Known quite aptly as the child’s pose this is a great stress buster. It is also a great remedy for that lower back pain you might have from long hours of sitting. Sit on the floor with your weight on your knees. Now flatten your feet onto the floor and sit on your heels. Spread your thighs apart a little. Exhale and bend forward from your waist. Let your stomach rest on your thighs and extend your back. Now stretch out your arms in front of you to elongate the back. You can also rest your forehead on the floor. This may require flexibility, so don’t push your body beyond its limit. You will get better with time. This is a resting pose so you should ideally breathe at a normal pace. You can stay in this pose for as long as three minutes or as little as five counts. Tip: If you are pregnant, have a knee injury or have diarrhoea do not do this pose.
This is a simple pose that is great to relax the mind, improve digestion and massages the kanda. According to Ayurvedic principles, kanda is a spot about 12 inches above the anus that is the point of convergence for over 72,000 nerves. All you need to do is place a yoga mat on the floor. Kneel on the mat, and let the top surface of your feet touch the mat, such that your heels are pointing upwards. Now gently place your buttocks on your heels. It is important to note that your heels are on either side of your anus.

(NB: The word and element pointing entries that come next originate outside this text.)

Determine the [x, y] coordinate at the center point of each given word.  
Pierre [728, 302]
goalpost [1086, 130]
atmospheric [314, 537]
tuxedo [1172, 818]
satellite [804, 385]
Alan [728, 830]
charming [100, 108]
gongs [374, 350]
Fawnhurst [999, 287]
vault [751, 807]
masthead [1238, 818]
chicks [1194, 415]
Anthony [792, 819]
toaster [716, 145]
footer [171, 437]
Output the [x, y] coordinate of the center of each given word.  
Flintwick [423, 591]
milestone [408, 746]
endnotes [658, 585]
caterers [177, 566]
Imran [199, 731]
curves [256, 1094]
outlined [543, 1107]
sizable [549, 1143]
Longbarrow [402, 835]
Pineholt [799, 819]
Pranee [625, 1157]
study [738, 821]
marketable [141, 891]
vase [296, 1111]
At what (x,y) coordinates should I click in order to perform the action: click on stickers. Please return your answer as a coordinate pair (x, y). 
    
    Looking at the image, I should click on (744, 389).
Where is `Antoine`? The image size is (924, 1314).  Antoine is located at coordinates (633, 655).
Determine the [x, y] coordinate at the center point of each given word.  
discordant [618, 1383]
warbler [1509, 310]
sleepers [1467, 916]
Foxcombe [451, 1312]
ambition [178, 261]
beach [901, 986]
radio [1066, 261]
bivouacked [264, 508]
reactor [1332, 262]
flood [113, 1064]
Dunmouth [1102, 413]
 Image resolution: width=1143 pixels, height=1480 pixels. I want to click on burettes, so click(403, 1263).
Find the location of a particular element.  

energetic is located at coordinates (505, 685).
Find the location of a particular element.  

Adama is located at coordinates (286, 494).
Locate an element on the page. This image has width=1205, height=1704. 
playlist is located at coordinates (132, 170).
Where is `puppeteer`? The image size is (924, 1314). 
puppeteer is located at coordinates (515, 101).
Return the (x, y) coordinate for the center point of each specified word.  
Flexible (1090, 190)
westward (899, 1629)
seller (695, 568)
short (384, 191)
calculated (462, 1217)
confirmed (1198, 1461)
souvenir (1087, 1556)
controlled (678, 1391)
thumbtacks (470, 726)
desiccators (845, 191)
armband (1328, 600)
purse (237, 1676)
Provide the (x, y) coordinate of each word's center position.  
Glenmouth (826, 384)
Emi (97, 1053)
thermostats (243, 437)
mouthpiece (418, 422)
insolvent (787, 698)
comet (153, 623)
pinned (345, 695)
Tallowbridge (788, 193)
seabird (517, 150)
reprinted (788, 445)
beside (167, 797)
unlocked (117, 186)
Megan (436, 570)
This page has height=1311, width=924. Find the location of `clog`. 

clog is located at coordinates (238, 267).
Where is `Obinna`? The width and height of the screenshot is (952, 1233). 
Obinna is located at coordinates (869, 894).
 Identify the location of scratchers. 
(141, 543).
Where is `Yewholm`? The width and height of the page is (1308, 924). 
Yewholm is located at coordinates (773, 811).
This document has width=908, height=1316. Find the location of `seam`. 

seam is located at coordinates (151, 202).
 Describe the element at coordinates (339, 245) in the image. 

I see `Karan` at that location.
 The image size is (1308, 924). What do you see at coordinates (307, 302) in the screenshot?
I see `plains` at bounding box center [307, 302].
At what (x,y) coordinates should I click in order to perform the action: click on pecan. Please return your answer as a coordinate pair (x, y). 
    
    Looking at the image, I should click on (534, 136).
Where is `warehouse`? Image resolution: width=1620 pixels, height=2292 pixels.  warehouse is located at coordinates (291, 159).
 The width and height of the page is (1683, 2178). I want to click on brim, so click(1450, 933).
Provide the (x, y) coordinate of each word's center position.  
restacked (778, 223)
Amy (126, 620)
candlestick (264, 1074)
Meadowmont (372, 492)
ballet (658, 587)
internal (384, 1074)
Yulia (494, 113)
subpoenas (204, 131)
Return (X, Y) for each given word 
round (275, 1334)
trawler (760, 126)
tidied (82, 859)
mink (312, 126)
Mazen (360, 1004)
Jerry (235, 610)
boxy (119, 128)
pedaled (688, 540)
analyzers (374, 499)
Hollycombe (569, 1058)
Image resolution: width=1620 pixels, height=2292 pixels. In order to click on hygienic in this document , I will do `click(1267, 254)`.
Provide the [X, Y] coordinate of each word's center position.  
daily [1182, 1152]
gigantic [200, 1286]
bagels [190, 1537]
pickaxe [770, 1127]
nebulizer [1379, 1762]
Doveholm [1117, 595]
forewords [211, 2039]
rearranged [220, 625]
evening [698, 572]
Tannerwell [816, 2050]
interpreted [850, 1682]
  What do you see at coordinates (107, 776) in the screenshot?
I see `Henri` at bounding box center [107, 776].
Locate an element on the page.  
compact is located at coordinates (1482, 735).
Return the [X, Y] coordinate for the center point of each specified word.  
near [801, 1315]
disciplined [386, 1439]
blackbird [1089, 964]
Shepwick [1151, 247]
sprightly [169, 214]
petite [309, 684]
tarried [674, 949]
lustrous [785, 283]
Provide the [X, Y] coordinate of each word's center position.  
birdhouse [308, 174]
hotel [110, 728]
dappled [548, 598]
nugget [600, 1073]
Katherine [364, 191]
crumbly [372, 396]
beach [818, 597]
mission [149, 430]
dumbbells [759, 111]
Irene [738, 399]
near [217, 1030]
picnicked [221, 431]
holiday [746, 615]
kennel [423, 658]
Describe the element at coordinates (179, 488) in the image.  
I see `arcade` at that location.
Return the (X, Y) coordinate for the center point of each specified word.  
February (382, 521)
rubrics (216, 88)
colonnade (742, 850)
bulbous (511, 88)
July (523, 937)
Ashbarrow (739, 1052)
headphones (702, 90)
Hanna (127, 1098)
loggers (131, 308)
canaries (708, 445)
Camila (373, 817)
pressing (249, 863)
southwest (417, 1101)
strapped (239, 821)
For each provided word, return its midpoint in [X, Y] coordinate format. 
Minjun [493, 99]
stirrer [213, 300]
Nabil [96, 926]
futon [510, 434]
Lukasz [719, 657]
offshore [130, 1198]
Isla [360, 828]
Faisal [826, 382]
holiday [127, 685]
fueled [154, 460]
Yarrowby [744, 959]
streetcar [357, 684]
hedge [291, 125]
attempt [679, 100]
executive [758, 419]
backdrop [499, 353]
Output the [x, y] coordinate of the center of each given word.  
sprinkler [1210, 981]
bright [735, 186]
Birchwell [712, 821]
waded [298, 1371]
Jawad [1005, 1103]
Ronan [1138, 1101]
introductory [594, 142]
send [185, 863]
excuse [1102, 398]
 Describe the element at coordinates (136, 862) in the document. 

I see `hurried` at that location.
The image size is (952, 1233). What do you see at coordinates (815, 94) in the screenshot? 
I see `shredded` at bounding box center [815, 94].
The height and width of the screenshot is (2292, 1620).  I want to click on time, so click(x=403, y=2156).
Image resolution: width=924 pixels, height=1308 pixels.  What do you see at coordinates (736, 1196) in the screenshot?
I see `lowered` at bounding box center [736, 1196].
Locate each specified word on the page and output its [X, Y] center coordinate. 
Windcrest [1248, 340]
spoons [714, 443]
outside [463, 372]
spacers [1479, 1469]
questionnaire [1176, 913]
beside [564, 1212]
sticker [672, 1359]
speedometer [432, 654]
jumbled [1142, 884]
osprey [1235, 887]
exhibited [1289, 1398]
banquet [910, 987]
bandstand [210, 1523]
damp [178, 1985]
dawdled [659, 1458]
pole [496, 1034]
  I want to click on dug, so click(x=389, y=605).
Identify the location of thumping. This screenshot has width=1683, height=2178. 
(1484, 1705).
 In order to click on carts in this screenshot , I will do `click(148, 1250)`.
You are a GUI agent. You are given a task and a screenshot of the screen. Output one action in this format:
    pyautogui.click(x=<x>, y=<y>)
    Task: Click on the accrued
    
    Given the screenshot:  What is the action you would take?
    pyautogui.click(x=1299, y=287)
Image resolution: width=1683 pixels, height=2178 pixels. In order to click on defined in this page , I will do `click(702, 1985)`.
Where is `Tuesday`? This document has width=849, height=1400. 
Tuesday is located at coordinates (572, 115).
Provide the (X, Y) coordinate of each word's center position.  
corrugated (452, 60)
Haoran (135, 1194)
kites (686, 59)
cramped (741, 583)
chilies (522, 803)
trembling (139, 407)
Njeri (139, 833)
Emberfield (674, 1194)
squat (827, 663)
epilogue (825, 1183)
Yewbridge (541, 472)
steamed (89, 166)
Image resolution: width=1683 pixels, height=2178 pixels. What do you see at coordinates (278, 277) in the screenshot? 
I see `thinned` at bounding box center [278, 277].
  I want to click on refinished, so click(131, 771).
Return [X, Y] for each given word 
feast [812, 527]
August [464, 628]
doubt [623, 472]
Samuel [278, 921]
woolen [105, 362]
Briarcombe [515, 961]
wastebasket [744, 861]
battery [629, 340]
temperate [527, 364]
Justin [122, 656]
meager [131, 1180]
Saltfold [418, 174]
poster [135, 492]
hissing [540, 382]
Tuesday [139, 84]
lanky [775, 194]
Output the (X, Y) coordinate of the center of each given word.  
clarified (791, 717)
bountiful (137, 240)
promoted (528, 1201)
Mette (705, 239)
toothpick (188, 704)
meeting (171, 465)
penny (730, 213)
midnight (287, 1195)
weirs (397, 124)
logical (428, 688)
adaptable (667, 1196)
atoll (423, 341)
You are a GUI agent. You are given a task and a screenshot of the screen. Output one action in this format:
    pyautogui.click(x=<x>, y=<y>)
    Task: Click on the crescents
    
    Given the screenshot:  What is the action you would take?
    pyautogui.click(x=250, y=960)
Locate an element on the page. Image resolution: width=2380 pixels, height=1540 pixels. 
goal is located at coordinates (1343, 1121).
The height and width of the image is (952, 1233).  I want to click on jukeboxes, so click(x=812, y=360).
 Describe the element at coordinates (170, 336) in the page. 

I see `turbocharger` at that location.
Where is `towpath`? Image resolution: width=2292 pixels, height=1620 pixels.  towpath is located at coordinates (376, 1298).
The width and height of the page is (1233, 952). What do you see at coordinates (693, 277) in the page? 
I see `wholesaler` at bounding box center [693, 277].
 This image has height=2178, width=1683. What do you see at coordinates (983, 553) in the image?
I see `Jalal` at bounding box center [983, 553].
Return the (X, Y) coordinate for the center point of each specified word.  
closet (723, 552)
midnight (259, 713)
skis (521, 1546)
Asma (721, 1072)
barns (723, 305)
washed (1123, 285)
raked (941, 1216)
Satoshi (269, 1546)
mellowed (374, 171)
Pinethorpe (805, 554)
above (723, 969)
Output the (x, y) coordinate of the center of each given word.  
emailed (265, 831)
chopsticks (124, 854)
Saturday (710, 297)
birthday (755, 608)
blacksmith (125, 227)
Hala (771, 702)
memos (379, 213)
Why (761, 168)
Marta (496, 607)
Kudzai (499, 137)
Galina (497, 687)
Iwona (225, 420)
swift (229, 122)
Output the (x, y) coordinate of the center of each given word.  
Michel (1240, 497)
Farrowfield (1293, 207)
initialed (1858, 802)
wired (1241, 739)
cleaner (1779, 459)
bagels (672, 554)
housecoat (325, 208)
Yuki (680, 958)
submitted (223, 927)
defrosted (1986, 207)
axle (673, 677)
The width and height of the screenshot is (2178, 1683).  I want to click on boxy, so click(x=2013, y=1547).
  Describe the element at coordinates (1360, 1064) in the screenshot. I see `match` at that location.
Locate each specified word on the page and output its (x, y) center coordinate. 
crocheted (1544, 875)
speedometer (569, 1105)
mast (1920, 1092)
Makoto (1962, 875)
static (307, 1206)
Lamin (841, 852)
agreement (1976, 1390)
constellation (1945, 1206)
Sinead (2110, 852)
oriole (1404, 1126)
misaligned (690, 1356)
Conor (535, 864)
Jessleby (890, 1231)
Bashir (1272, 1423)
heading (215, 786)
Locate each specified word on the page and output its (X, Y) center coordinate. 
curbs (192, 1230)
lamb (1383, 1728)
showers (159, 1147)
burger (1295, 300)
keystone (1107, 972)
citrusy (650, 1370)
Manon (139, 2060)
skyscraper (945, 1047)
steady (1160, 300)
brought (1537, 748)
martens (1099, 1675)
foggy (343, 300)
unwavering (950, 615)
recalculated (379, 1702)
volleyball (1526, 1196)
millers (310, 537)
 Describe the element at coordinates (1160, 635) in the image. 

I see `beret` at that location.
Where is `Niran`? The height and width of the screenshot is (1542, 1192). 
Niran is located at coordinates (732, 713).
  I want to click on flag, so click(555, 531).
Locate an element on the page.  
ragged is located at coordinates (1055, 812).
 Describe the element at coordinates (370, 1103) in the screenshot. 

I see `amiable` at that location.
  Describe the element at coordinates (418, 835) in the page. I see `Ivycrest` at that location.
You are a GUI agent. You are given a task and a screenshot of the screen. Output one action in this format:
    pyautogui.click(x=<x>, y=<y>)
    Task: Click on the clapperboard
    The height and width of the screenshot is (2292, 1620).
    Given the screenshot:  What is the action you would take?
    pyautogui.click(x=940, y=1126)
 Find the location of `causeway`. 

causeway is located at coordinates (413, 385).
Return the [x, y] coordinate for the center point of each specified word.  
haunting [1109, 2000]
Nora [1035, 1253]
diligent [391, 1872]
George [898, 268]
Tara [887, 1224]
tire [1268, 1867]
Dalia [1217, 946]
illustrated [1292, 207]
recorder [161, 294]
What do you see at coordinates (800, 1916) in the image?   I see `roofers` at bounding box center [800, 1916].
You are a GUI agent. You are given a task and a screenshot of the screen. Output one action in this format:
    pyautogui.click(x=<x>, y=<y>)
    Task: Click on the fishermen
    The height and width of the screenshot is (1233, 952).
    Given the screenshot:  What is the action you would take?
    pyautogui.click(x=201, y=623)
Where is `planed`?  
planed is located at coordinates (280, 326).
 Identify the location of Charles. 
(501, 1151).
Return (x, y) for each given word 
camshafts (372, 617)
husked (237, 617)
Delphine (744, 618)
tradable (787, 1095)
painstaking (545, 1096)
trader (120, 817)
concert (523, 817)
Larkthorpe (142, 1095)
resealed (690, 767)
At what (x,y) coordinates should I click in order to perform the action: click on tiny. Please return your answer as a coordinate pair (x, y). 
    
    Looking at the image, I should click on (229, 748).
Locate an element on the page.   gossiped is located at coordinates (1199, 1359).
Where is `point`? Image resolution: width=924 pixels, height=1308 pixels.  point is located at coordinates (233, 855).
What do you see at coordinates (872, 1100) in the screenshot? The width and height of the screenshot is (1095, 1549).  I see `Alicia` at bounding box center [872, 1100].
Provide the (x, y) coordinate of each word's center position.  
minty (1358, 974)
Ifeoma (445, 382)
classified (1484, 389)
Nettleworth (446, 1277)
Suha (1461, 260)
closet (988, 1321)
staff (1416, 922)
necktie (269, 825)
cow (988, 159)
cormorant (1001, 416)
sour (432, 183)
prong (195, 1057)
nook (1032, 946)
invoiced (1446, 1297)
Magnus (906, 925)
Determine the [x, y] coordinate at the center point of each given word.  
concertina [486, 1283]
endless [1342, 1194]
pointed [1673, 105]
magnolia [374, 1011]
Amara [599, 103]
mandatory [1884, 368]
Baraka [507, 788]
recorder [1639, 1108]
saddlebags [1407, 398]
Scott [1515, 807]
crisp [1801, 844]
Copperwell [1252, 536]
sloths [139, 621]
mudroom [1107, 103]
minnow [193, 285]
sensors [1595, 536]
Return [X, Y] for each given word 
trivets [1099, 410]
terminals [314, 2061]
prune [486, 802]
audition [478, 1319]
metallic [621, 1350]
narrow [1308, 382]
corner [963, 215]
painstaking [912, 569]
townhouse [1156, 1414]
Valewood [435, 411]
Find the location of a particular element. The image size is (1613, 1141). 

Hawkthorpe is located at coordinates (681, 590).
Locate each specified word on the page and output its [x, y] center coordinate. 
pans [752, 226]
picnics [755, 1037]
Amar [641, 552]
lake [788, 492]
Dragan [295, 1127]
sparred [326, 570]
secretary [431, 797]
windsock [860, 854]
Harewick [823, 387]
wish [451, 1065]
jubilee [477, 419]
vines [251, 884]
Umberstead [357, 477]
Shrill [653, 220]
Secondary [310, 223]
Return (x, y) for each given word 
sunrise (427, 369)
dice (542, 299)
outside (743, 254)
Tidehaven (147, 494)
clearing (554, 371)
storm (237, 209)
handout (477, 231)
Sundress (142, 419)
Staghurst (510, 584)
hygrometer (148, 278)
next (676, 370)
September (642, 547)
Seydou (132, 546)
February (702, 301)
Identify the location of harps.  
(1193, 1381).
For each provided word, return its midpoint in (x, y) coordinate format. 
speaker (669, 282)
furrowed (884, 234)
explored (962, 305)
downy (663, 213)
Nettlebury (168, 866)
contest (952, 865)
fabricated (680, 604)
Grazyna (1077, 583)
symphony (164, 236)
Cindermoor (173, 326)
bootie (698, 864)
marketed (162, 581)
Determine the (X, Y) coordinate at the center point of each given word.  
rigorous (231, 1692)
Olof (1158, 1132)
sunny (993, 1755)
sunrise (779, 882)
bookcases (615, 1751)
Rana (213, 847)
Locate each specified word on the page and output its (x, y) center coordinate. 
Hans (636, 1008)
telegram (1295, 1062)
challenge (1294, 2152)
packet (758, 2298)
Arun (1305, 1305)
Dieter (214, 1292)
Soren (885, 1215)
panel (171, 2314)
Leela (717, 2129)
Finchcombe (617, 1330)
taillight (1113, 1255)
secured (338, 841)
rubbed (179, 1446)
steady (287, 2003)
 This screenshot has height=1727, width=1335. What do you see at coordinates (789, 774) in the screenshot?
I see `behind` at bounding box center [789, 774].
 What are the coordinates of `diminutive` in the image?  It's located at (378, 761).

Now place both your palms on your knees, facing downwards. Close your eye and breath in deeply at a steady rate.
Lie on a yoga mat with your legs extending outwards. Now slowly raise your legs either by first folding them at the knees or by lifting them straight. Place your palms along your back and hips to support it, and raise your body while pointing your toes to the ceiling. All your weight should be on your shoulders. Make sure you breathe slowly and lock your chin into your chest. Your elbows should be touching the floor and your back should be supported. Hold this pose for as long as you are comfortable. To return to the lying position, slowly lower your body. Do not fall back to the lying position. Tips to keep in mind: Do not do this pose if you suffer from any neck or spinal injuries. If you do have high blood pressure, perform this exercise only under supervision.
This pose helps the blood rush to your head and face, improves digestion and keeps the hormonal levels in check. Lie flat on the floor with your feet flat stretched out. Place your arms by your side and bend your knees so that your feet are flat on the floor. Now, slowly raise your legs from the hips. Place your hands on your hips as you raise them and use your hands as support. Now slowly bend your legs at the hips and try to touch the floor behind your head with your toes and straighten your hands so they are flat on the floor. Breathe out while going up. To return to the lying position, gently roll your back onto the floor, breathe in while you come down. Do not drop down suddenly. If you suffer from liver or spleen disorders, hypertension, have diarrhoea, are menstruating or have suffered a neck injury, avoid doing this pose.
Lie on your stomach with your feet hip-width apart and your arms by the side of your body. Fold your knees and hold your ankles. Breathing in, lift your chest off the ground and pull your legs up and back. Look straight ahead with a smile on your face. Keep the pose stable while paying attention to your breath. Continue to take long deep breaths as you relax in this pose. But don’t get carried away! Do not overdo the stretch. After 15 -20 seconds, as you exhale, gently bring your legs and chest to the ground. Release the ankles and relax. Do not practice this pose if you have high or low blood pressure, hernia, neck injury, pain in the lower back, headache, migraine or a recent abdominal surgery or if you are pregnant.